Donating to charities is a noble way to support causes that are close to your heart. But if your contributions begin and end with writing a check, you may be missing out on some satisfying volunteer opportunities — and a few tax deductions. IRS rules allow you a number of tax breaks for contributions other than cash that you can make to qualified organizations.

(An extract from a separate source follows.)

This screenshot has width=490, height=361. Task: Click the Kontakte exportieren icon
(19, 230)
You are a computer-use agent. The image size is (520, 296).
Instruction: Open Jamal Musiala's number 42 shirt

Going the extra mile…literally
Did you know that you can deduct the costs of going to and from a location where you volunteer your services? You can also deduct the costs of driving on behalf of the organization — for example, to pick up or deliver items. To compute your deduction for charitable driving, use the standard mileage rate of 14 cents per mile for 2020, per the IRS, or deduct the actual cost of your gas and oil. Either way, parking fees and tolls are also deductible.
Recouping your expenses
If you’re not reimbursed by the organization, the out-of-pocket expenses you pay in giving services may count as a charitable donation. While you can’t deduct your personal expenses, such as childcare costs accrued while volunteering, you can deduct the costs of buying and cleaning a uniform you’re required to wear while volunteering.
No time to volunteer?
Many charities accept non-cash donations. And giving investments that have increased in value can be a smart tax move. Instead of selling an investment and paying capital gains tax, donate it to a qualified organization. If you held the investment for more than one year, you can generally deduct its fair market value at the time of the donation. Remember, you’ll need a receipt from the organization to claim a tax deduction, and other records also may be required.